- _TESTO FORNITO_:
┄┄┄┄┄┄┄┄┄┄┄┄┄┄┄┄┄┄┄┄
È tempo che assistiamo quasi disarmati alla crisi dei modelli democratici tradizionali vedendoli incapaci di affrontare e arginare con efficacia i problemi economici e sociali in cui le persone si dibattono, una condizione che ha il potere di alimentare un circolo vizioso in cui le frustrazioni individuali diventano per altri risorsa utile al raggiungimento dei propri fini politici.
In questo la comunicazione, anche nelle sue nuove forme, sembra diventata un’arma centrale nell’organizzare e indirizzare il risentimento. Qualche analista, ad esempio, ci spiega come
il populismo sarebbe una strategia discorsiva, che coincide in realtà con la politica… [e in cui] il dilemma tra popolo ed élites, tra dominanti e dominati, è ubiquo. Su di esso occorre però allestire un’appropriata costruzione ideologica e dunque un ‘claim‘ di rappresentanza, che additi un nemico comune, ricomponendo i dominati, con i loro disparati motivi di risentimento e le loro domande di giustizia: il popolo è un ‘significante vuoto’, da riempire di volta in volta” (Mastropaolo 2023, p. 303; cfr. Laclau 2008).

Alcuni elementi di questo stato di inquietudine li ritroviamo così nel ragionamento che i primi di dicembre del 2024 Paul Krugman, economista e premio Nobel, ha svolto annunciando la fine della sua collaborazione come editorialista del New York Times – suscitando peraltro un certo clamore (Krugman 2024; Angelini 2024; Sole 24 ore 2024; Allegri 2024).
┄┄┄┄┄┄┄┄┄┄┄┄┄┄┄┄┄┄┄┄
- _COMPITI DELL'ESERCIZIO_:
- 1) Trascriva fedelmente il passo del testo sulla crisi dei modelli democratici che va da «In questo la» fino a «cfr. Laclau 2008).».
- 2) Riprenda il testo sulla crisi dei modelli democratici e lo prosegua a partire dall'ultima frase riportata.

- _DATI FORNITI_:
┄┄┄┄┄┄┄┄┄┄┄┄┄┄┄┄┄┄┄┄
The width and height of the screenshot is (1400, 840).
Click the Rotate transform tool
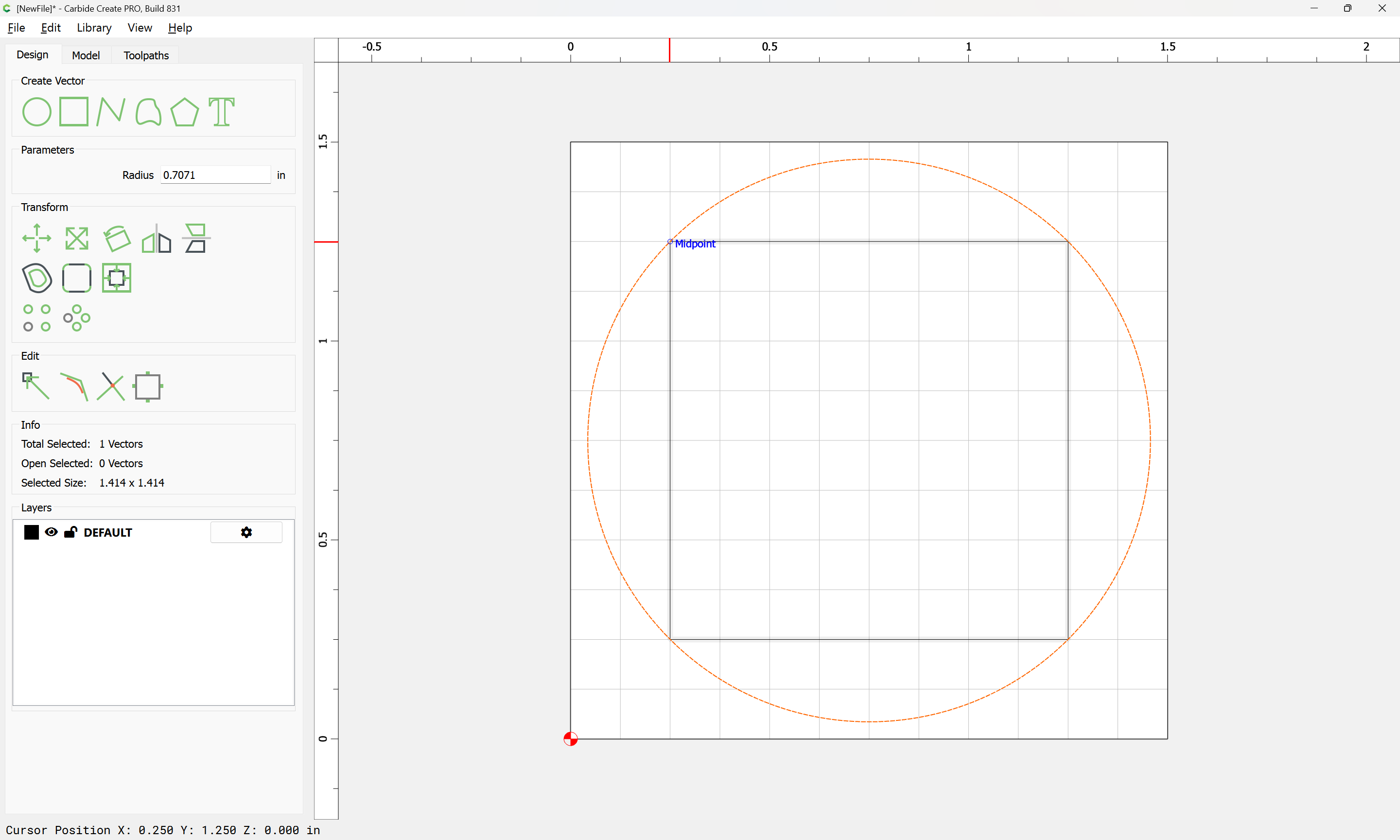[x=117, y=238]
┄┄┄┄┄┄┄┄┄┄┄┄┄┄┄┄┄┄┄┄
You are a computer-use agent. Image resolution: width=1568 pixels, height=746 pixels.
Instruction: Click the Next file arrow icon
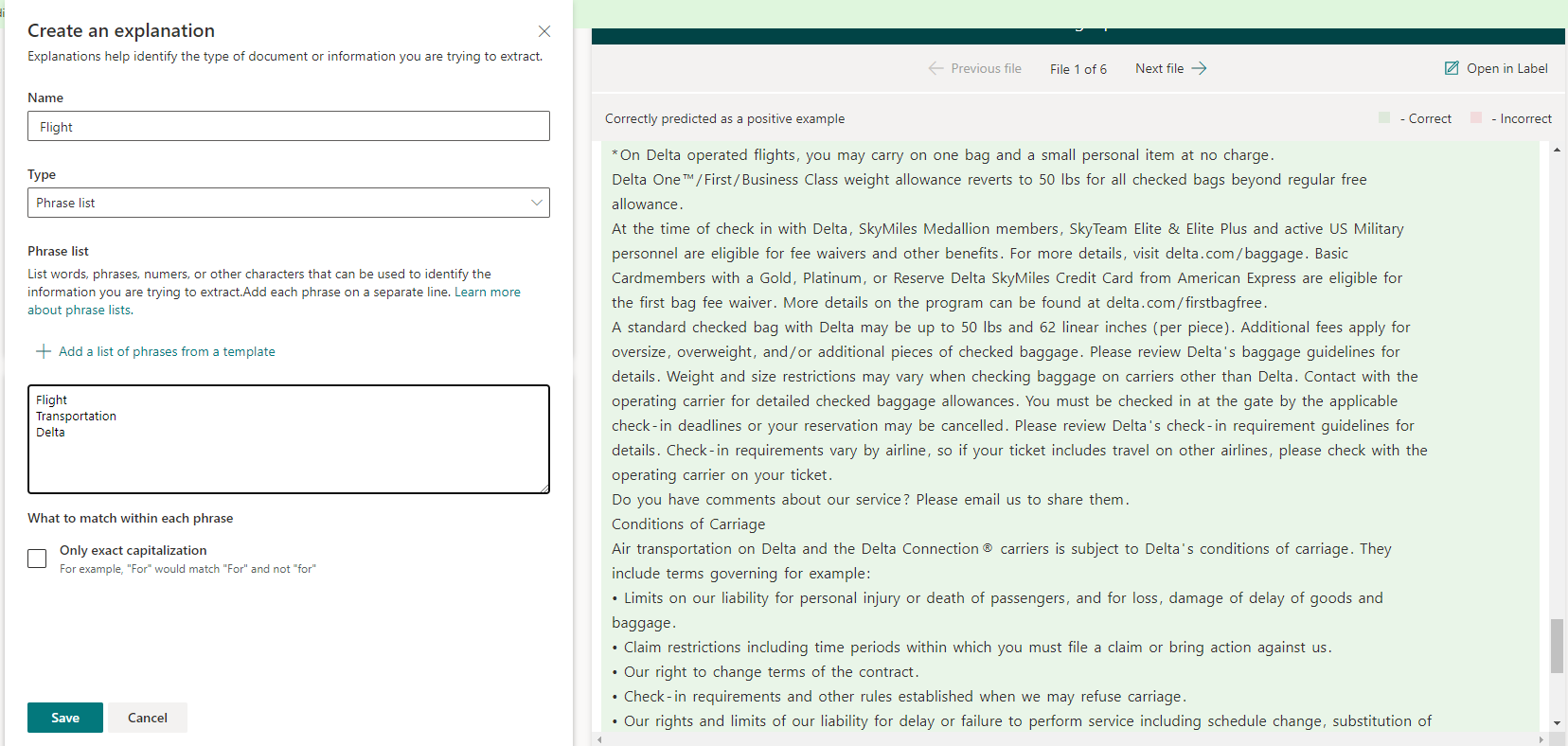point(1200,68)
┄┄┄┄┄┄┄┄┄┄┄┄┄┄┄┄┄┄┄┄
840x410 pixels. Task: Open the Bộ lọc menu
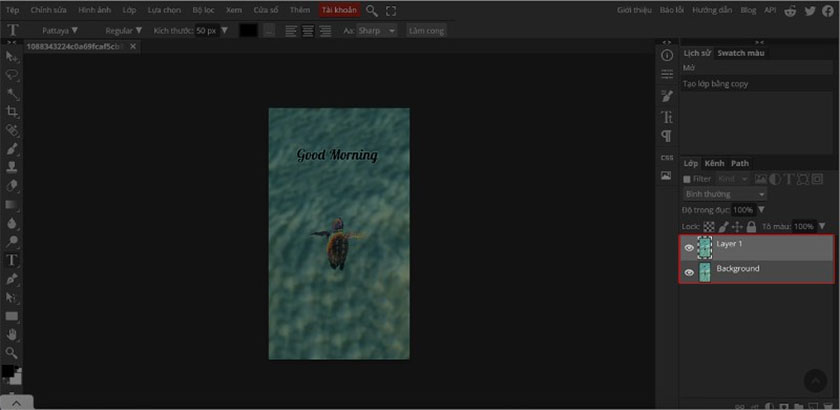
┄┄┄┄┄┄┄┄┄┄┄┄┄┄┄┄┄┄┄┄
- _INSIEME DELLE RISPOSTE_:
- 1)
In questo la comunicazione, anche nelle sue nuove forme, sembra diventata un’arma centrale nell’organizzare e indirizzare il risentimento. Qualche analista, ad esempio, ci spiega come
il populismo sarebbe una strategia discorsiva, che coincide in realtà con la politica… [e in cui] il dilemma tra popolo ed élites, tra dominanti e dominati, è ubiquo. Su di esso occorre però allestire un’appropriata costruzione ideologica e dunque un ‘claim‘ di rappresentanza, che additi un nemico comune, ricomponendo i dominati, con i loro disparati motivi di risentimento e le loro domande di giustizia: il popolo è un ‘significante vuoto’, da riempire di volta in volta” (Mastropaolo 2023, p. 303; cfr. Laclau 2008).

- 2)
Aveva iniziato a scrivere di economia per il famoso giornale nel 2000, in un periodo in cui, a suo parere, negli Stati Uniti e nel mondo occidentale si respirava un grande ottimismo. Oggi, terminando il suo impegno, lascia evidentemente trasparire la delusione che i liberal americani vivono dopo il risultato delle recenti elezioni presidenziali, sottolineando il dominio nell’attuale mondo di “rabbia e risentimento”. Non che le cose, a suo dire, prima fossero perfette:
tuttavia, quando ho iniziato a scrivere per questo giornale, le persone si sentivano piuttosto bene riguardo al futuro. Perché questo ottimismo si è incrinato? A mio avviso, abbiamo assistito a un crollo della fiducia nelle élite: il pubblico non ha più fiducia che le persone che gestiscono le cose sappiano cosa stanno facendo, o che possiamo presumere che siano oneste…Non sono solo i governi ad aver perso la fiducia del pubblico. È sorprendente guardare al passato e vedere quanto le banche fossero considerate più favorevolmente prima della crisi finanziaria… E non è passato molto tempo da quando i miliardari della tecnologia erano ampiamente ammirati in tutto lo spettro politico, alcuni raggiungendo lo status di eroi popolari. Ma ora loro e alcuni dei loro prodotti affrontano la disillusione e peggio; l’Australia ha persino vietato l’uso dei social media ai bambini sotto i 16 anni. Il che mi riporta al mio punto che alcune delle persone più risentite in America in questo momento sembrano essere i miliardari arrabbiati”.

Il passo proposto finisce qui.